Satisfeito entre os pecadores, nunca, na vida plena, Wilde se esforçou para rever sua posição sobre o Vaticano. Dez anos antes de morrer ainda considerava o papa "um déspota que tiraniza as almas", uma criatura a serviço do mal. "É preferível para o artista não viver com os papas", aconselhou quase ao final do ensaio A Alma do Homem Sob o Socialismo. Claro que nenhuma dessas afirmações entrou na antologia de tiradas do escritor, organizada em 2007 pelo padre Leonardo Sapienza, chefe do protocolo do Vaticano, mas ela marcou o início da reabilitação de Wilde pela Igreja.
Recentemente o jornal oficioso do Vaticano, L"Osservatore Romano, publicou um artigo de Paolo Giuliano pondo Wilde nas alturas. "Ele foi muito mais que "um esteta e um amante do efêmero", muito mais que um inconformista que adorava chocar a sociedade conservadora da Inglaterra vitoriana", escreveu Giuliano. Wilde, prosseguiu, "foi uma das personalidades do século 19 que analisaram com mais lucidez o mundo moderno em todos os seus aspectos, dos mais perturbadores aos mais positivos", sempre a se perguntar "sobre o que era justo e o que era errado, o que era verdadeiro e o que era falso".
Abril ou maio teriam sido meses mais adequados para o encontro de Bento XVI com os artistas, já que o evento é um tributo ao décimo aniversário da Carta aos Artistas, divulgada por João Paulo 2º em 4 de abril de 1999, e aos 45 anos de uma histórica confabulação de Paulo 6º com um grupo de artistas, também na Capela Sistina, em 7 de maio de 1964. Em sua epístola aos artistas, João Paulo 2º alertava para o bem que a arte faz à Igreja, necessidade de que nunca descurou Paulo 6º, ligado na arte contemporânea e mentor da ala moderna do Museu do Vaticano.
Ele próprio artista, do piano, Bento XVI é um tradicionalista assumido, inclusive, dizem, no gosto musical. Ele abriu espaço para a missa em latim, estimulou a presença, nos templos, do canto gregoriano e da música renascentista, e reforçou todos os dogmas do catolicismo. Seu estilo de vestir (mitras, mozetas púrpuras, casulas muito bordadas) é puro vintage, remonta aos séculos 15 e 16. Tais escolhas trazem o seguinte recado: a Igreja não muda, nem nas vestimentas. Sua próxima "volta ao passado" não se destina, felizmente, à Idade Média, mas à Renascença.

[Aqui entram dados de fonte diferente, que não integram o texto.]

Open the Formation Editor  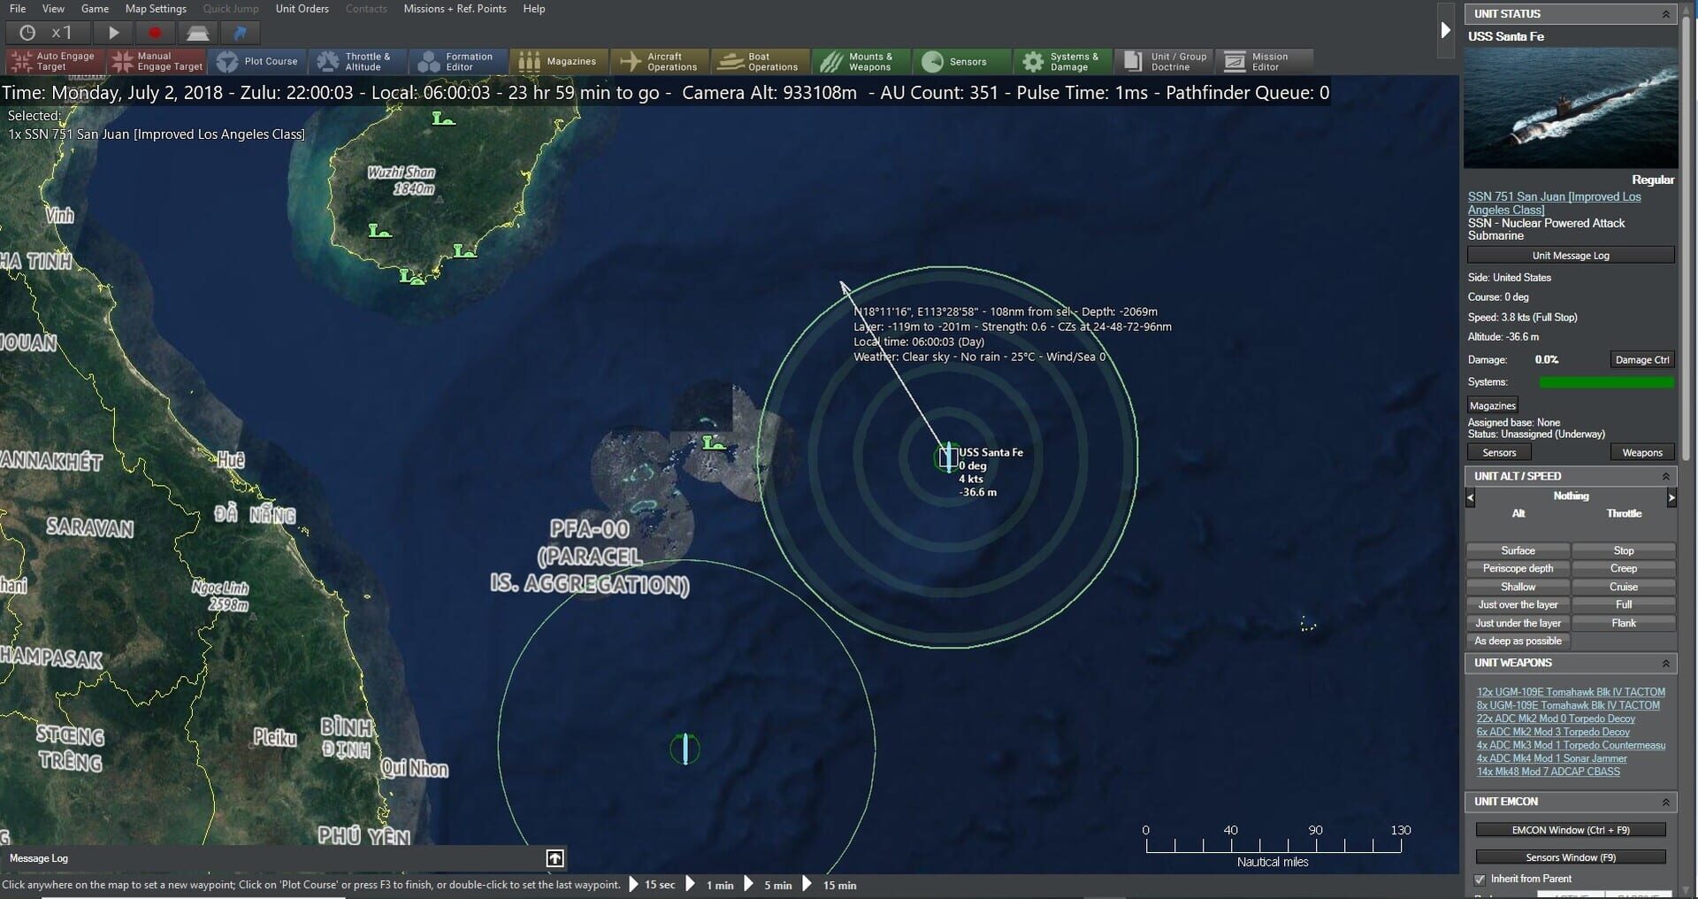pos(456,61)
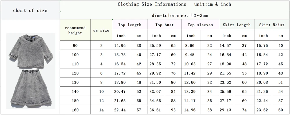290x115 pixels.
Task: Select the 'Skirt Waist' header cell
Action: (x=272, y=25)
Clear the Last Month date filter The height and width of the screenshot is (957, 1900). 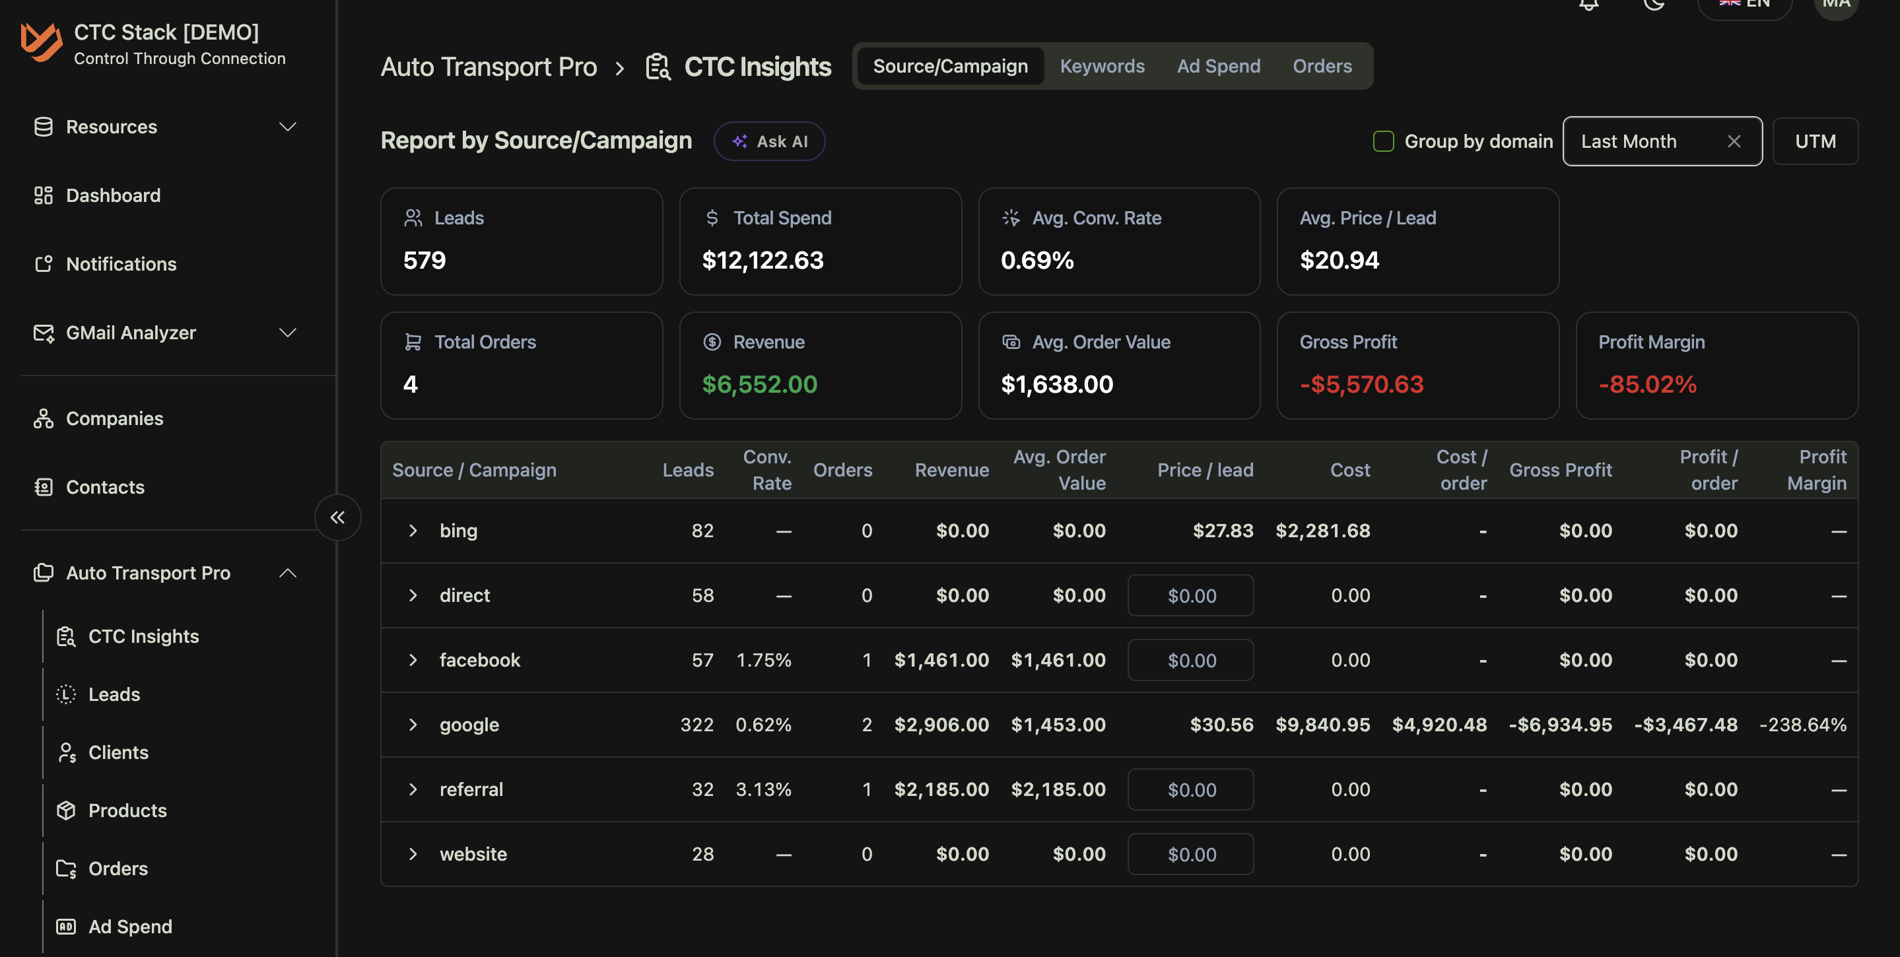point(1734,141)
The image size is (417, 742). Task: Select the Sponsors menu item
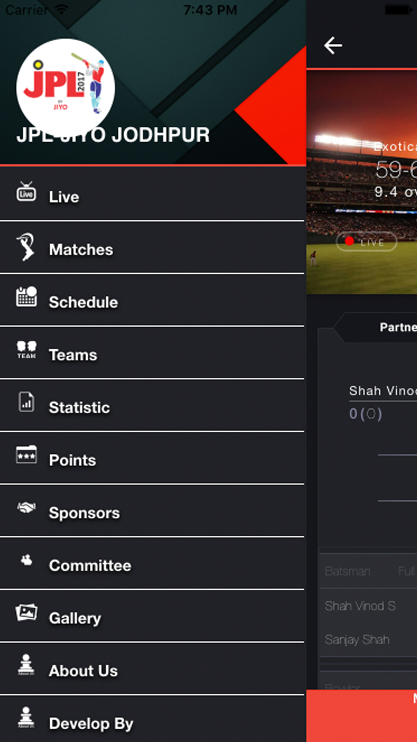[152, 511]
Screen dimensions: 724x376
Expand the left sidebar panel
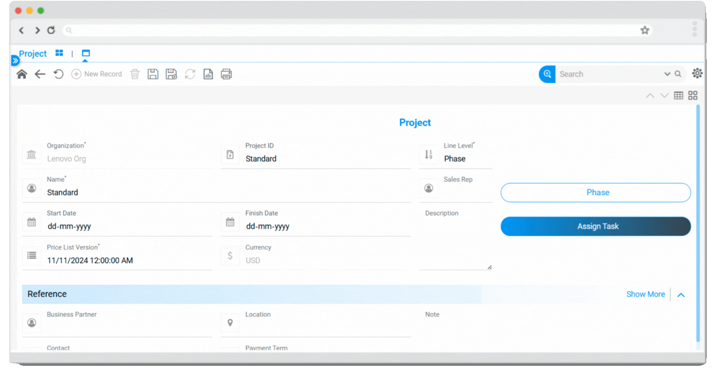click(x=15, y=61)
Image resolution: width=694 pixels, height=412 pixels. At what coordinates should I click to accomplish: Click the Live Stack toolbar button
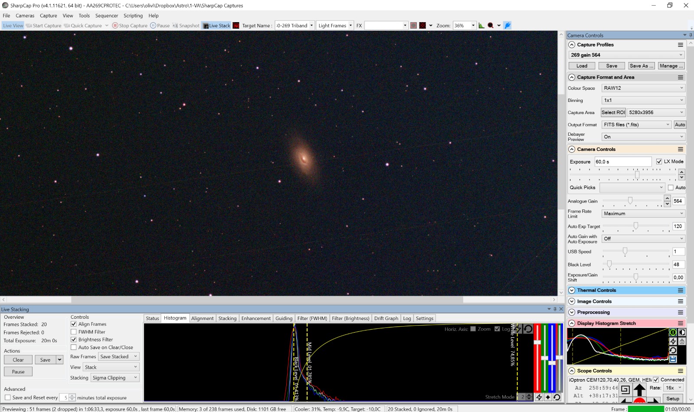click(216, 26)
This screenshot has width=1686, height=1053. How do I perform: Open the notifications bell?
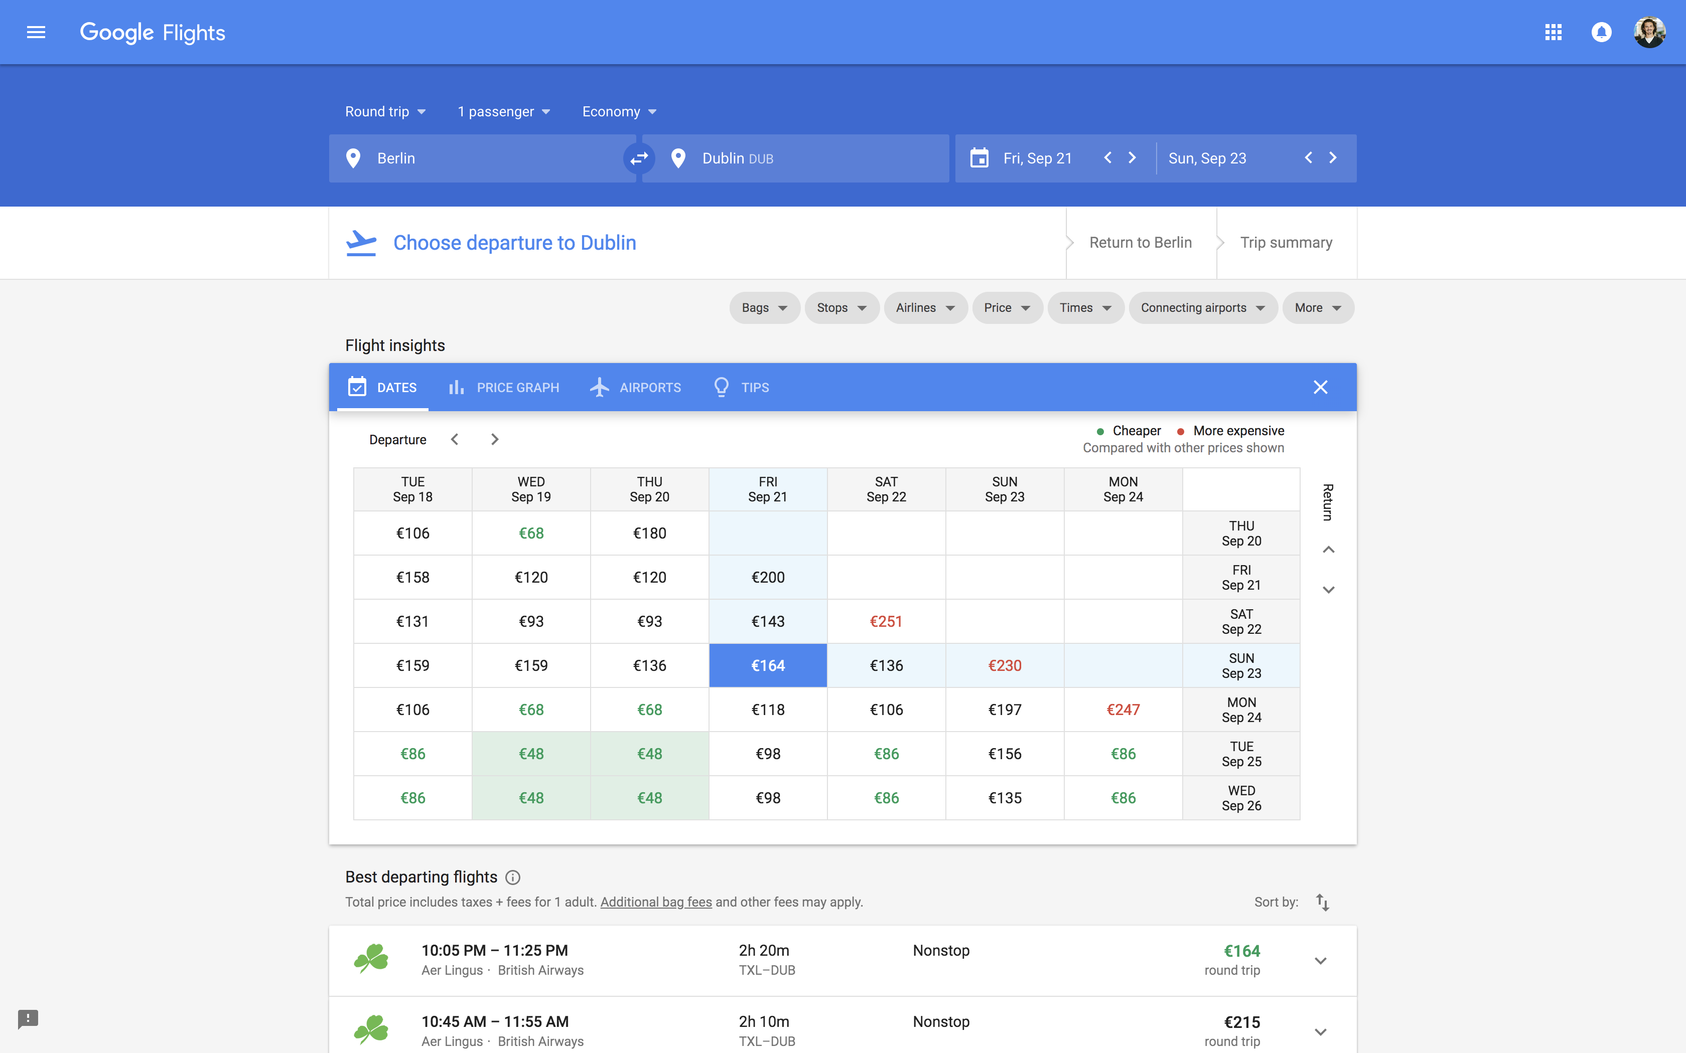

Conforme salientou monsenhor Guido Marini, mestre das celebrações litúrgicas pontificiais, "o santo padre apenas deseja que os católicos vejam o amplo espectro de sua tradição cultural". Amplidão que nem o mais ímpio dos ateus é capaz de negar ou, mesmo, subestimar.
Faz pouco tempo o filósofo alemão Jürgen Habermas, de cujo ateísmo ninguém duvida, reconheceu publicamente o cristianismo como "a referência da civilização ocidental, o supremo guardião da liberdade, da consciência, dos direitos humanos e da democracia", passando por cima de seus pecados remotos e recentes. Camille Paglia, pagã juramentada, feroz inimiga do "moralismo e da pudicícia das crenças organizadas", também já se manifestou em favor da recuperação da religião como fonte de inspiração artística. Há dois anos, num ensaio sobre o empobrecimento cultural da América, recomendou aos artistas maior atenção ao "complexo sistema simbólico" das religiões e menor apego ao materialismo narcisístico da sociedade secularizada, herança maldita da iconoclastia puritana.
Eis aí dois intelectuais que mereciam ter sido convidados para o encontro de 21 de novembro. Se é que não foram.